[GIVEN PROBLEM]
According to the PEP 432 discussion, which PEP defines venv?

[PAGE]
╭──
Re: [Python-ideas] Updated PEP 432: Simplifying the CPython update sequence

Gah, the PEP number in the subject should, of course, be 432 (not 342). Cheers, Nick. -- Nick Coghlan | ncoghlan@gmail.com | Brisbane, Australia

Hi Nick, PEP 432 is looking very nice. It'll be fun to watch the implementation come together. :) Some comments... The start up sequences:
* Pre-Initialization - no interpreter available * Initialization - interpreter partially available
What about "Initializing"?
What is "optional" about this state? Maybe it should be called "Operational"?
... separate system Python (spython) executable ...
I love the idea, but I'm not crazy about the name. What about `python-minimal` (yes, it's deliberately longer. Symlinks ftw. :)
<TBD: Did I miss anything?>
What about sys.implementation?
as it failed to be updated for the virtual environment support added in Python 3.3 (detailed in PEP 420).
venv is defined in PEP 405 (there are two cases of mis-referencing). Note that there may be other important build time settings on some platforms. An example is Debian/Ubuntu, where we define the multiarch triplet in the configure script, and pass that through Makefile(.pre.in) to sysmodule.c for exposure as sys.implementation._multiarch.
For a command executed with -c, it will be the string "-c" For explicitly requested input from stdin, it will be the string "-"
Wow, I couldn't believe it but it's true! That seems crazy useless. :)
As I've mentioned before on the python-porting mailing list, this is actually more difficult than it seems because main() takes char*s but Py_SetArgv() and Py_SetProgramName() takes wchar_t*s. Maybe Python's own conversion could be refactored to make this easier either as part of this PEP or after the PEP is implemented.
int Py_ReadConfiguration(PyConfig *config);
So why not define this to take a PyObject* or a PyDictObject* ? (also: the Py_Config struct members need the correct concrete type pointers, e.g. PyDictObject*)
How will setting something after Py_ReadConfiguration() is called change a value such as sys.path? Or is this the reason why you pass a Py_Config to Py_EndInitialization()? (also, see the type typo <wink> in the definition of Py_EndInitialization()) Also, I suggest taking the opportunity to change the sense of flags such as no_site and dont_write_bytecode. I find it much more difficult to reason that "dont_write_bytecode = 0" means *do* write bytecode, rather than "write_bytecode = 1". I.e. positives are better than double-negatives.
sys.argv[0] may not yet have its final value it will be -m when executing a module or package with CPython
Gosh, wouldn't it be nice if this could have a more useful value?
Initial thought is that hiding the various options behind a single API would make that API too complicated, so 3 separate APIs is more likely:
+1
Couldn't it just have a dict with all the values from both structs collapsed into it?
For debugging purposes, the configuration settings will be exposed as a sys._configuration simple namespace
I suggest un-underscoring the name and making it public. It might be useful for other than debugging purposes.
Is Py_IsRunningMain() worth keeping?
Perhaps. Does it provide any additional information above Py_IsInitialized()?
Should the answers to Py_IsInitialized() and Py_RunningMain() be exposed via the sys module?
I can't think of a use case.
Is the Py_Config struct too unwieldy to be practical? Would a Python dictionary be a better choice?
╰──
[INFORMATION SHOWN]
╭──
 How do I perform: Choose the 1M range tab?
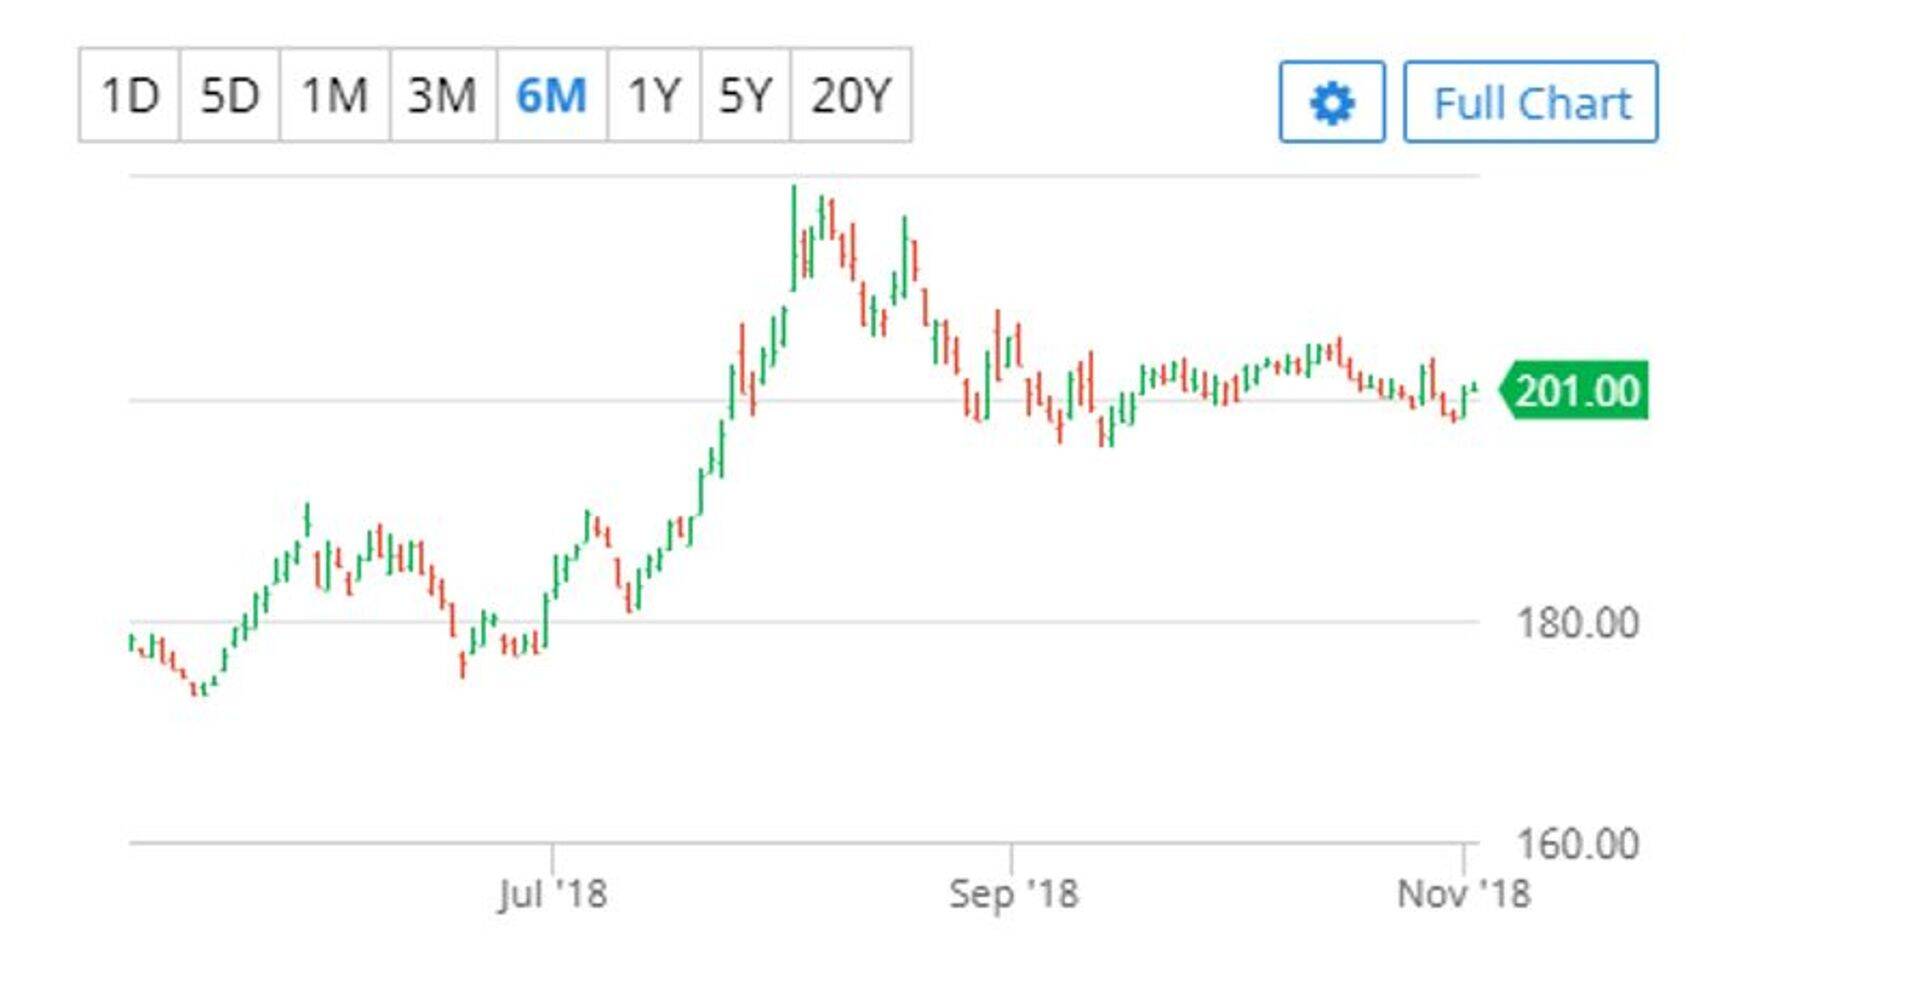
╰──
╭──
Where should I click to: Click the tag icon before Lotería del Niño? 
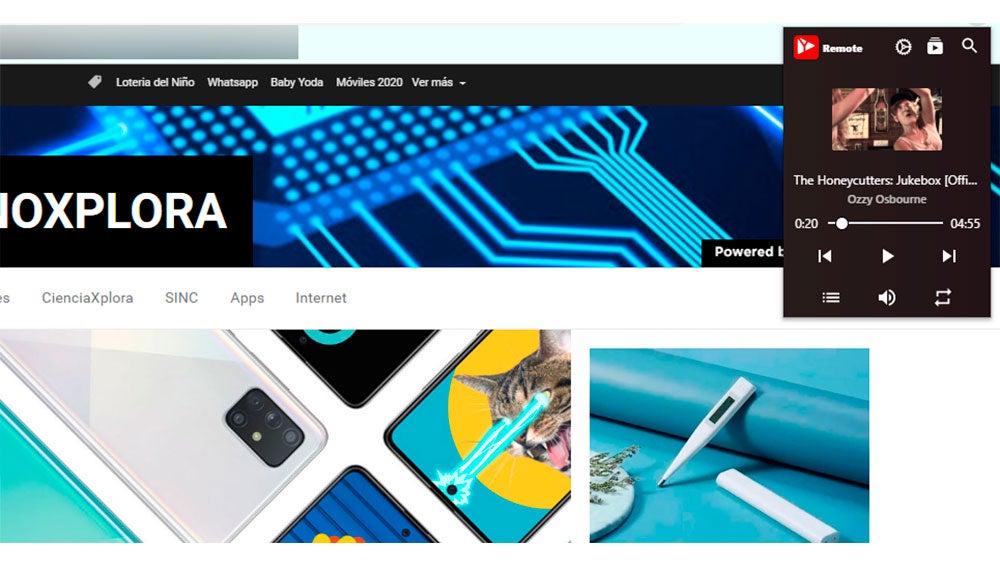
╰──
[RESULT]
PEP 405